A la edificación de nuevas parroquias y catedrales se añade
un conjunto de manifestaciones religiosas (procesiones, cultos sacramentales,
peregrinaciones) que intensifican el poder eclesiástico.
La Escuela de Arquitectura había
promovido en el anterior tercio de siglo el estudio de nuestra arquitectura
medieval y seguiría haciéndolo en los últimos años
del XIX. Pero fue específicamente la Iglesia la que privilegiaría
el uso del estilo gótico, estilo hacia el que numerosos arquitectos
mostrarían un ferviente entusiasmo.
Unas obras señeras en esta tendencia
marcarían el nuevo impulso religioso que se imponía. En 1885
se crea, gracias a una bula de León XIII, la diócesis de
Madrid-Alcalá. Hasta entonces la capital no había conseguido
ser sede episcopal por la férrea oposición del arzobispado
de Toledo.
En el mismo año, se inicia la construcción
de la catedral de la Almudena en Madrid. Su autor, el Marqués de
Cubas (1826-1895) dispondría de una ubicación privilegiada,
frente a la fachada principal del Palacio Real de Madrid, gracias a unos
terrenos cedidos por la corona. Al haber muerto la reina María de
las Mercedes sin descendencia, no podría ser enterrada en el Panteón
Real de El Escorial, de modo que el proyecto de la catedral y del monumento
funerario, también de carácter gótico, fue tomando
forma de un modo conjunto. Se trataba de un proyecto de gran magnitud
dedicado a la patrona de Madrid, en sustitución del templo que se
derribó en 1868 por razones urbanísticas. El marqués
de Cubas ya había realizado en 1879 un proyecto para la iglesia
dedicada a la patrona, y éste fue el punto de partida para el trabajo.
Dos años más tarde, el proyecto del marqués de Cubas
ya mostraría el magnífico monumento funerario, de fuerte
carácter romántico. En 1883 la traza estaba ya resuelta.
Al año siguiente el autor envía a Roma el proyecto de la
catedral, y solicita de León XIII una bendición especial.

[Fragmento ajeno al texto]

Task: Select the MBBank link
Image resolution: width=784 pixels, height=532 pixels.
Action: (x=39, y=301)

Los títulos obtenidos por el marqués de Cubas desde
el Vaticano reflejan la posición del arquitecto creyente, cuya labor
profesional está imbuida de los fines religiosos que muestra la
arquitectura que realiza. No en vano, a los pocos años del envío
del proyecto a Roma, el marqués recibiría la Gran Cruz
Pro-Ecclesia et Pontifice.
En la cripta de la misma catedral que
construyó descansarían más tarde sus restos, y en
su sepulcro se encontraría la leyenda “Princeps architectus”,
si bien el marqués no llegaría a ver concluida esta
parte baja del edificio que, a diferencia de otras zonas superiores, reflejarían
un robusto estilo románico como base.
Pero las obras no podrían concluirse
por falta de recursos. El utópico proyecto del marqués de
Cubas se fue cercenando poco a poco. El concepto enfático fue perdiéndose
en el transcurso de la materialización del proyecto, hasta llegar
a su discreta realización actual, inaugurada en 1995. De este modo,
sólo podemos conocer la inspiración del marqués de
Cubas a través de sus diseños y de la magnífica maqueta
que se construyó como guía. De algún modo, aparecen
de un modo latente soluciones como las de Reims, Toledo o León.

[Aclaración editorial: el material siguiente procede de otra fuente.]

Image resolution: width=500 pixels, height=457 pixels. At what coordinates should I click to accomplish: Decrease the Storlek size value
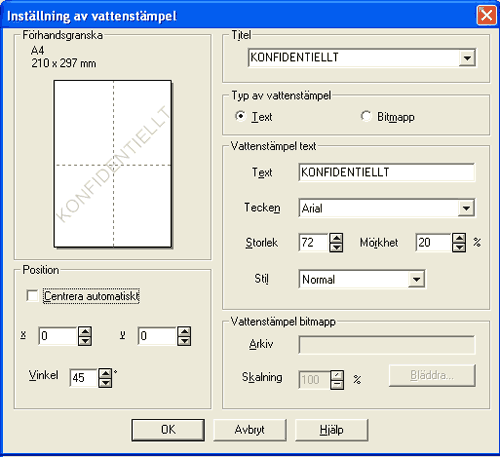click(x=336, y=247)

Esta fue la obra más significativa
del marqués de Cubas, aunque no está de más nombrar
otra realización suya. Inspirándose en la torre del
homenaje del Alcázar de Segovia, erigió el castillo de Butrón,
en Vizcaya, obra ubicada en un paisaje de gran belleza natural y que consigue
un efecto espectacular.
Otra dimensión importante en el
avance de construcciones de carácter religioso sucede cuando al
fervor católico se une el ardor patrio. La Colegiata de Covadonga
fue un ejemplo modélico de ello. Se sedimentan en ella los altos
ideales y la vehemencia cristiana, todo ello conjuntado en un bellísimo
paisaje: los Picos de Europa. En 1877, el arquitecto Roberto Frasinelli
había comenzado a levantar la cripta, pero el proyecto sería
redefinido en 1884 por Federico Aparici (1832-1917). Las repercusiones
del significado del proyecto no se harían esperar. Clarín
escribiría, imbuido por apasionados sentimientos: “Covadonga tiene
que representar dos cosas: un gran patriotismo, el español, y una
gran fe, la católica de los españoles, que por su fe y su
patria lucharon en Covadonga”.
Entre el proyecto inicial de Frasinelli
y el de Aparici caben importantes diferencias. La traza inicial mezclaba
elementos italianos, alemanes y franceses de origen románico. Esto
se debía, según la justificación del proyecto, a que
el estilo románico tiene para Asturias un significado especial.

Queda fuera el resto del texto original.